[Opening RAW DATA section]

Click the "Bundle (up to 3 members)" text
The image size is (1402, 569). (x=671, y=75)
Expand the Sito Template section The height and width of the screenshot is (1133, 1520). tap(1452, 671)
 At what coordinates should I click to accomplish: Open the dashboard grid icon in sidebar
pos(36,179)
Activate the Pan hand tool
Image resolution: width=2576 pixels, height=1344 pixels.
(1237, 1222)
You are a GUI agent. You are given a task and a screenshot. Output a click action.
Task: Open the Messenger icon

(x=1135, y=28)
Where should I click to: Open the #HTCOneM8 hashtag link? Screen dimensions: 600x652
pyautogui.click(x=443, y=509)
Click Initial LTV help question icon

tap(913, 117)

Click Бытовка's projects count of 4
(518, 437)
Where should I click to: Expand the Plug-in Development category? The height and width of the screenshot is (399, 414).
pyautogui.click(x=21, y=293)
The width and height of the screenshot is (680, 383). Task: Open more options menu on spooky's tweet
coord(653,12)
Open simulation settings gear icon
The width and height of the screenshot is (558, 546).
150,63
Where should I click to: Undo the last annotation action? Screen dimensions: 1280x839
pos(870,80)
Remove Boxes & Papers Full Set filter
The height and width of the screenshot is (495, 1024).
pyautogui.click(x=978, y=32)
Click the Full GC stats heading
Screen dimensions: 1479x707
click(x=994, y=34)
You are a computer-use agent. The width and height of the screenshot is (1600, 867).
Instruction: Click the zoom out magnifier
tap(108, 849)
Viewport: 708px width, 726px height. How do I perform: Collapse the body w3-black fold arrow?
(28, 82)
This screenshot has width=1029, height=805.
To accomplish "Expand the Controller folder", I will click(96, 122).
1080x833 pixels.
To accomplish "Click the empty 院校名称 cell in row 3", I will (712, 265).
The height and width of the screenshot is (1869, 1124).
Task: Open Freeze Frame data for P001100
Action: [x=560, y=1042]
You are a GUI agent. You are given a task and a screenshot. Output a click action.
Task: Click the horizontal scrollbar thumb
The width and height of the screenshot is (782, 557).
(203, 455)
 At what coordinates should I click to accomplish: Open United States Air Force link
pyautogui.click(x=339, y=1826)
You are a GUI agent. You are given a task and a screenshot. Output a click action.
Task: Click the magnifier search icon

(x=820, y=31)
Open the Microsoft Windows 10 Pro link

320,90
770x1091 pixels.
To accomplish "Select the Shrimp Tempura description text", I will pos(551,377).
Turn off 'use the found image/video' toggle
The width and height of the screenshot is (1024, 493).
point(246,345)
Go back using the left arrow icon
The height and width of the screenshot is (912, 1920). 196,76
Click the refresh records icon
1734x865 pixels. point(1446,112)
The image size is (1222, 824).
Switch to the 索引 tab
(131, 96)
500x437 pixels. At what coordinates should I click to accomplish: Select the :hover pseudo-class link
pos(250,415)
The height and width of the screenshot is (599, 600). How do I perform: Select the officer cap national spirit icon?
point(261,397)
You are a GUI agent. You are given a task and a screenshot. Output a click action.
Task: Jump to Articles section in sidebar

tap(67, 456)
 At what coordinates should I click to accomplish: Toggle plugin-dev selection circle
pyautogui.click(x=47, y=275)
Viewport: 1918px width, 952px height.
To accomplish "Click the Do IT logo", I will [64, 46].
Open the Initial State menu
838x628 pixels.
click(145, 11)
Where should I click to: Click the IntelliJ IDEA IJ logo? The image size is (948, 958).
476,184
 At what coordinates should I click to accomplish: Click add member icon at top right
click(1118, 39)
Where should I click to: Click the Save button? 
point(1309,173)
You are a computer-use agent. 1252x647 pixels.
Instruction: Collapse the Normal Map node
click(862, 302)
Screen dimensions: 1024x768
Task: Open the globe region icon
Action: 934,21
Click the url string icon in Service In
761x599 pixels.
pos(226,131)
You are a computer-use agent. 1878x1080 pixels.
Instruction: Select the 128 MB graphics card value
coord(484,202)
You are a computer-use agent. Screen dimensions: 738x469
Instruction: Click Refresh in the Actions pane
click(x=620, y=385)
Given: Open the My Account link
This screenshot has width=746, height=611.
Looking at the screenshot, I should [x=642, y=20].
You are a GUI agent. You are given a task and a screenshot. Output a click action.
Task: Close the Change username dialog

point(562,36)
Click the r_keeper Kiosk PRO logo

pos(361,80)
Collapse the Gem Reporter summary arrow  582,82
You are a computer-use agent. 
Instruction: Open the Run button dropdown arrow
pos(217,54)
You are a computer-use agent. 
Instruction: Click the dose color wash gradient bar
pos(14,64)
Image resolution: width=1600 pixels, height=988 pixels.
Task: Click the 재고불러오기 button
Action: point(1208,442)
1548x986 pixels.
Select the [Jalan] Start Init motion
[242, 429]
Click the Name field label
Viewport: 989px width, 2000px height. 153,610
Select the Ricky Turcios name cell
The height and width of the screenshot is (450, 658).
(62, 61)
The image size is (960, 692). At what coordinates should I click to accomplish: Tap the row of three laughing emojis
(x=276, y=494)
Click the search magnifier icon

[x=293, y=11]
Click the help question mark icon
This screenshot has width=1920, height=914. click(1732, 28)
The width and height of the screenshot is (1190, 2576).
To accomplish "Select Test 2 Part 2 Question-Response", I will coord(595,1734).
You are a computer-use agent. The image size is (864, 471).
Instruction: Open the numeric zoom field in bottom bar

[Closing RAW DATA section]

EXERCISE: Each line of the material must be restated exactly.

EXERCISE RESPONSE:
Click the "Bundle (up to 3 members)" text
The image size is (1402, 569). (x=671, y=75)
Expand the Sito Template section The height and width of the screenshot is (1133, 1520). tap(1452, 671)
 At what coordinates should I click to accomplish: Open the dashboard grid icon in sidebar
pos(36,179)
Activate the Pan hand tool
Image resolution: width=2576 pixels, height=1344 pixels.
(1237, 1222)
You are a GUI agent. You are given a task and a screenshot. Output a click action.
Task: Open the Messenger icon

(x=1135, y=28)
Where should I click to: Open the #HTCOneM8 hashtag link? Screen dimensions: 600x652
pyautogui.click(x=443, y=509)
Click Initial LTV help question icon

tap(913, 117)

Click Бытовка's projects count of 4
(518, 437)
Where should I click to: Expand the Plug-in Development category? The height and width of the screenshot is (399, 414).
pyautogui.click(x=21, y=293)
The width and height of the screenshot is (680, 383). Task: Open more options menu on spooky's tweet
coord(653,12)
Open simulation settings gear icon
The width and height of the screenshot is (558, 546).
150,63
Where should I click to: Undo the last annotation action? Screen dimensions: 1280x839
pos(870,80)
Remove Boxes & Papers Full Set filter
The height and width of the screenshot is (495, 1024).
pyautogui.click(x=978, y=32)
Click the Full GC stats heading
Screen dimensions: 1479x707
click(x=994, y=34)
You are a computer-use agent. The width and height of the screenshot is (1600, 867).
Instruction: Click the zoom out magnifier
tap(108, 849)
Viewport: 708px width, 726px height. How do I perform: Collapse the body w3-black fold arrow?
(28, 82)
This screenshot has width=1029, height=805.
To accomplish "Expand the Controller folder", I will click(96, 122).
1080x833 pixels.
To accomplish "Click the empty 院校名称 cell in row 3", I will (712, 265).
The height and width of the screenshot is (1869, 1124).
Task: Open Freeze Frame data for P001100
Action: [x=560, y=1042]
You are a GUI agent. You are given a task and a screenshot. Output a click action.
Task: Click the horizontal scrollbar thumb
The width and height of the screenshot is (782, 557).
(203, 455)
 At what coordinates should I click to accomplish: Open United States Air Force link
pyautogui.click(x=339, y=1826)
You are a GUI agent. You are given a task and a screenshot. Output a click action.
Task: Click the magnifier search icon

(x=820, y=31)
Open the Microsoft Windows 10 Pro link

320,90
770x1091 pixels.
To accomplish "Select the Shrimp Tempura description text", I will pos(551,377).
Turn off 'use the found image/video' toggle
The width and height of the screenshot is (1024, 493).
point(246,345)
Go back using the left arrow icon
The height and width of the screenshot is (912, 1920). 196,76
Click the refresh records icon
1734x865 pixels. point(1446,112)
The image size is (1222, 824).
Switch to the 索引 tab
(131, 96)
500x437 pixels. At what coordinates should I click to accomplish: Select the :hover pseudo-class link
pos(250,415)
The height and width of the screenshot is (599, 600). How do I perform: Select the officer cap national spirit icon?
point(261,397)
You are a GUI agent. You are given a task and a screenshot. Output a click action.
Task: Jump to Articles section in sidebar

tap(67, 456)
 At what coordinates should I click to accomplish: Toggle plugin-dev selection circle
pyautogui.click(x=47, y=275)
Viewport: 1918px width, 952px height.
To accomplish "Click the Do IT logo", I will [64, 46].
Open the Initial State menu
838x628 pixels.
click(145, 11)
Where should I click to: Click the IntelliJ IDEA IJ logo? The image size is (948, 958).
476,184
 At what coordinates should I click to accomplish: Click add member icon at top right
click(1118, 39)
Where should I click to: Click the Save button? 
point(1309,173)
You are a computer-use agent. 1252x647 pixels.
Instruction: Collapse the Normal Map node
click(862, 302)
Screen dimensions: 1024x768
Task: Open the globe region icon
Action: 934,21
Click the url string icon in Service In
761x599 pixels.
pos(226,131)
You are a computer-use agent. 1878x1080 pixels.
Instruction: Select the 128 MB graphics card value
coord(484,202)
You are a computer-use agent. Screen dimensions: 738x469
Instruction: Click Refresh in the Actions pane
click(x=620, y=385)
Given: Open the My Account link
This screenshot has width=746, height=611.
Looking at the screenshot, I should [x=642, y=20].
You are a GUI agent. You are given a task and a screenshot. Output a click action.
Task: Close the Change username dialog

point(562,36)
Click the r_keeper Kiosk PRO logo

pos(361,80)
Collapse the Gem Reporter summary arrow  582,82
You are a computer-use agent. 
Instruction: Open the Run button dropdown arrow
pos(217,54)
You are a computer-use agent. 
Instruction: Click the dose color wash gradient bar
pos(14,64)
Image resolution: width=1600 pixels, height=988 pixels.
Task: Click the 재고불러오기 button
Action: point(1208,442)
1548x986 pixels.
Select the [Jalan] Start Init motion
[242, 429]
Click the Name field label
Viewport: 989px width, 2000px height. 153,610
Select the Ricky Turcios name cell
The height and width of the screenshot is (450, 658).
(62, 61)
The image size is (960, 692). At what coordinates should I click to accomplish: Tap the row of three laughing emojis
(x=276, y=494)
Click the search magnifier icon

[x=293, y=11]
Click the help question mark icon
This screenshot has width=1920, height=914. click(1732, 28)
The width and height of the screenshot is (1190, 2576).
To accomplish "Select Test 2 Part 2 Question-Response", I will coord(595,1734).
You are a computer-use agent. The image size is (864, 471).
Instruction: Open the numeric zoom field in bottom bar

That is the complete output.